Stated problem: Copy the rows from the line containing "Select the Bathroom" through the end of the rows, swapping "Laundry Room" for "Utility Room" and leaving everything else unchanged.

Records for locating described items:
______________________________

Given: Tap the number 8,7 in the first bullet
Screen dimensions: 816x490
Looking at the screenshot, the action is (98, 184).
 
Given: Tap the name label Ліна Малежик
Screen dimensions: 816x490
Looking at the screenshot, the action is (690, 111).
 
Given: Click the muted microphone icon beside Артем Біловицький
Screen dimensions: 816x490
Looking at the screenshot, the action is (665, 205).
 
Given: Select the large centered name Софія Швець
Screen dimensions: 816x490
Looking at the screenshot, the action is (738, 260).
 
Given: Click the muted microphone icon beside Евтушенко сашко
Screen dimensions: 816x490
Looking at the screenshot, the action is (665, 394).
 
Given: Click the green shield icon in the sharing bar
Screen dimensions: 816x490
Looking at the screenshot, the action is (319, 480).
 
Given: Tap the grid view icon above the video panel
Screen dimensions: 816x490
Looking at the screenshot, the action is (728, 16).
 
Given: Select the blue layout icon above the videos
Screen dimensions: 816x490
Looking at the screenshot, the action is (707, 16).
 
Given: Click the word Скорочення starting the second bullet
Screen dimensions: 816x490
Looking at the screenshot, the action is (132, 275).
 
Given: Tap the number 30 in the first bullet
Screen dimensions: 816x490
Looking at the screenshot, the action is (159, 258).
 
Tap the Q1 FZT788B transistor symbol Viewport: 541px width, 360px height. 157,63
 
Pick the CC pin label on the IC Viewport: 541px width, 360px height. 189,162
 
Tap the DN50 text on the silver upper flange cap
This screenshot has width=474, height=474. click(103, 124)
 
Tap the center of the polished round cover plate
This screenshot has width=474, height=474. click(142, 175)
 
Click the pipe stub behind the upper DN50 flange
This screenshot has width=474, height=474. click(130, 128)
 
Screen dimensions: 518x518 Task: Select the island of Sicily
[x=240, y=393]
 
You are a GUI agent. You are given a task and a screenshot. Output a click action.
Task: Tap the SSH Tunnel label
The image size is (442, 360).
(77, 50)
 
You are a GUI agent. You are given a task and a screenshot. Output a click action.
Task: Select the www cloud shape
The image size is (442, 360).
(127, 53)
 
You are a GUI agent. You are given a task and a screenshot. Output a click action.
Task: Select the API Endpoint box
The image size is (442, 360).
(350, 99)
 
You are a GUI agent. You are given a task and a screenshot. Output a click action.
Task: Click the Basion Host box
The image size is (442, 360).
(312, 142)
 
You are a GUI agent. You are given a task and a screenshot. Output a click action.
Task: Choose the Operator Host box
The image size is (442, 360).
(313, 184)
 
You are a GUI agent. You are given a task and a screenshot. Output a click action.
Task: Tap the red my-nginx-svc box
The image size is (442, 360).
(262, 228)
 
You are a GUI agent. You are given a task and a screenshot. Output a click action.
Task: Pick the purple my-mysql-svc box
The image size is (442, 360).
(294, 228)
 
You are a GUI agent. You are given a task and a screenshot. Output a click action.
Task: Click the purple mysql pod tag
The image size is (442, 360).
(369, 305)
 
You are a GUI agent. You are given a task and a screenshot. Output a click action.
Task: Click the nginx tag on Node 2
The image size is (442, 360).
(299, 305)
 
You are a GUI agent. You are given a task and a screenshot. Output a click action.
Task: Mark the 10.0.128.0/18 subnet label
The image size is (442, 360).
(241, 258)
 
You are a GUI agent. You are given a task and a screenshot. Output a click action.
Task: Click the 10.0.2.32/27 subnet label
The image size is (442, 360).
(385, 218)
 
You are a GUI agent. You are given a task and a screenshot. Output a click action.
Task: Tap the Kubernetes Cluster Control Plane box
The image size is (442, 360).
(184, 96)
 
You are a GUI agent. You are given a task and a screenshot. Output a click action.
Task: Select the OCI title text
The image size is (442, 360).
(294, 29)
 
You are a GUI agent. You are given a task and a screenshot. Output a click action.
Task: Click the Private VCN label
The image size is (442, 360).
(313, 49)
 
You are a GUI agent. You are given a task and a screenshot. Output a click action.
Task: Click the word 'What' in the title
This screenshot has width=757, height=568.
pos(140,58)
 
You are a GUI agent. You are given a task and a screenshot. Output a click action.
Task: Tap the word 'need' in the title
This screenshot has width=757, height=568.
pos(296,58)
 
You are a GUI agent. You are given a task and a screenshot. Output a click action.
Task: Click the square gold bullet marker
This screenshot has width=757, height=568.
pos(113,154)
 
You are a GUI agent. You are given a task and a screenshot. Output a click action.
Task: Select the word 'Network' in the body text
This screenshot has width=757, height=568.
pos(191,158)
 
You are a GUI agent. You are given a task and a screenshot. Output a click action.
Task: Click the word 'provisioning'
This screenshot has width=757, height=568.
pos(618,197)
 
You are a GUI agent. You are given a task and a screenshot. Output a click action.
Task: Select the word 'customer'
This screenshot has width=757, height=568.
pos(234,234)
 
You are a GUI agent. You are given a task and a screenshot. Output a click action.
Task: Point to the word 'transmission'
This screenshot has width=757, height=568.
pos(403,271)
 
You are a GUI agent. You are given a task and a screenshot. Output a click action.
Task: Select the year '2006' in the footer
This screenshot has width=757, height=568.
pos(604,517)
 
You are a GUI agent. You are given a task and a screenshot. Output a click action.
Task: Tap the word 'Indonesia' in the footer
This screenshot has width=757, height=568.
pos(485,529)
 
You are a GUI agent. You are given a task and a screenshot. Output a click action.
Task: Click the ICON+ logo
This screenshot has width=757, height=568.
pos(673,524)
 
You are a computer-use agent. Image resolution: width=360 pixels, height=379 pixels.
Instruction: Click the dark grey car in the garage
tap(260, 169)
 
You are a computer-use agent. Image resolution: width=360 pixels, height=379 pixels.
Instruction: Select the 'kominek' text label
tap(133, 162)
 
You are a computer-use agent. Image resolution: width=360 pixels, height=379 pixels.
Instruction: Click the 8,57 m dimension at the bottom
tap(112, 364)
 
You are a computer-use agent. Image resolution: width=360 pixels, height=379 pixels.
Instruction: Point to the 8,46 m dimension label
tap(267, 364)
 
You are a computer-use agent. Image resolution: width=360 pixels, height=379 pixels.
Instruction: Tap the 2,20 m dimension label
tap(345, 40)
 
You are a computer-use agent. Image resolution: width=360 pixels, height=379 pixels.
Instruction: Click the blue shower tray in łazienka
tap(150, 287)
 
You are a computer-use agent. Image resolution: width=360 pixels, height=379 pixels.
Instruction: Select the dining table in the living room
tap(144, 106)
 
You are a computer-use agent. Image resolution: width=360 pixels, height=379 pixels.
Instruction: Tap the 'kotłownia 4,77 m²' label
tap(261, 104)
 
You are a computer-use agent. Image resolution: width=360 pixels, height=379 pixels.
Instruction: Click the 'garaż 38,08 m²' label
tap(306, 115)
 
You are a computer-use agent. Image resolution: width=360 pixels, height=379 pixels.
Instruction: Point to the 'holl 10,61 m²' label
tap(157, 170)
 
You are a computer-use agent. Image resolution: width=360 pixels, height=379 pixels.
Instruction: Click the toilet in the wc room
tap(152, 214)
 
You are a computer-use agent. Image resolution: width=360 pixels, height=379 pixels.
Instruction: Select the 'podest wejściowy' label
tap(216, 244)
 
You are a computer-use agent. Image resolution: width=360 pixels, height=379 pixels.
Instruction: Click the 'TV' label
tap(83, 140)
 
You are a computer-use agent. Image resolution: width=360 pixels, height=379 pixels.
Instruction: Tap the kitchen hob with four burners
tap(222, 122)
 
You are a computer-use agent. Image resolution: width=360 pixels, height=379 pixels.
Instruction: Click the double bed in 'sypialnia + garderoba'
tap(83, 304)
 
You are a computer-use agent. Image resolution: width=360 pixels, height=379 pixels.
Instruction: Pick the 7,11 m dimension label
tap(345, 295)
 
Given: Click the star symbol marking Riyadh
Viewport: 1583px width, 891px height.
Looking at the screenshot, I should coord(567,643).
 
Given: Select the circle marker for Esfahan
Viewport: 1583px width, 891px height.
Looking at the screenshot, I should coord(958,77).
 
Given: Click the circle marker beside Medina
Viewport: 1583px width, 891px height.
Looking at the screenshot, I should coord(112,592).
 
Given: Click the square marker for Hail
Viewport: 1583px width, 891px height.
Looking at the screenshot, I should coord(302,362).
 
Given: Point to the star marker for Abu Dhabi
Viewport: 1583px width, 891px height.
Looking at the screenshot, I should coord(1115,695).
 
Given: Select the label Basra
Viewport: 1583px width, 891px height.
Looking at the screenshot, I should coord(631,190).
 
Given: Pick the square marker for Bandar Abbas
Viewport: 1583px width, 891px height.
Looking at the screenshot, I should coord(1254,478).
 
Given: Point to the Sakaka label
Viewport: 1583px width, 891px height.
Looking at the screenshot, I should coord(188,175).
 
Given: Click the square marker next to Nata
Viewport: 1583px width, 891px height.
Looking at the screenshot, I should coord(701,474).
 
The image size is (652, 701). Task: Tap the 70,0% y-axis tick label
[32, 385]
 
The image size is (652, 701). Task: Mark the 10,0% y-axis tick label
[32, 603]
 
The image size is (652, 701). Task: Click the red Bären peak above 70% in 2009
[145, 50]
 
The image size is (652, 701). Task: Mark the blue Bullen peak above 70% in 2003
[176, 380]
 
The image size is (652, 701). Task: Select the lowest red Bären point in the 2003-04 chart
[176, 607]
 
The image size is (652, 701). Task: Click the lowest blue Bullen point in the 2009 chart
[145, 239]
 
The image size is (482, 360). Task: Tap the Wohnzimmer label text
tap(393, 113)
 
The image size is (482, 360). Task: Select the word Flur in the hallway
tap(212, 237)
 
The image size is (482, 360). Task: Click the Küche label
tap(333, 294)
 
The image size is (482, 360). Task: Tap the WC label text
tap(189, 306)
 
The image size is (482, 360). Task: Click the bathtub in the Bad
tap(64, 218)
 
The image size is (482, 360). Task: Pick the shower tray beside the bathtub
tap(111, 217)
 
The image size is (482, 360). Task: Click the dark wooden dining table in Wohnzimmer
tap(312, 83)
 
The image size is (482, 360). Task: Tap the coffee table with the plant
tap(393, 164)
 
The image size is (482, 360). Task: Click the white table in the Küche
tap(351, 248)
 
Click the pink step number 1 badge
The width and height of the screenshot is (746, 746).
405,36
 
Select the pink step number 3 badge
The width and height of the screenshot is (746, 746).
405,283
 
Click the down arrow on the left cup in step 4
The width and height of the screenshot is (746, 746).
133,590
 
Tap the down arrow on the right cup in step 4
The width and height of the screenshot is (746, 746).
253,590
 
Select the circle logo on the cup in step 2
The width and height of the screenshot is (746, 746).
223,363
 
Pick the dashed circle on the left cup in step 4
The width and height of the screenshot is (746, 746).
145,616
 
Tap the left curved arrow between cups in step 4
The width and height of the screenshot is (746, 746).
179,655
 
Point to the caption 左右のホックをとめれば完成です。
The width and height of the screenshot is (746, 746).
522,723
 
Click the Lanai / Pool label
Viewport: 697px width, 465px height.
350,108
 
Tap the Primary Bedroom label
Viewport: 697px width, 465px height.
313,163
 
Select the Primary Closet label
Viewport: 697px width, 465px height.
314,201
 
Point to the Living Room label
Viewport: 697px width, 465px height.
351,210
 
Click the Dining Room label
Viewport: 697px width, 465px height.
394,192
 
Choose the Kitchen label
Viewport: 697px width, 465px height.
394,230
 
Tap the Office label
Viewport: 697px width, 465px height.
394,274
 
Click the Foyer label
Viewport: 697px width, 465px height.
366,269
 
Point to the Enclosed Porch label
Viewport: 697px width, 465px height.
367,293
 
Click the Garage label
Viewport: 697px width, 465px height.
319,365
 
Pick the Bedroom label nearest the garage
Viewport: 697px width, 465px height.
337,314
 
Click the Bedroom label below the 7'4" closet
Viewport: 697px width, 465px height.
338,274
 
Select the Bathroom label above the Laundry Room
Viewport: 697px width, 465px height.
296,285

______________________________

Exercise output:
Select the Bathroom label above the Utility Room
Viewport: 697px width, 465px height.
296,285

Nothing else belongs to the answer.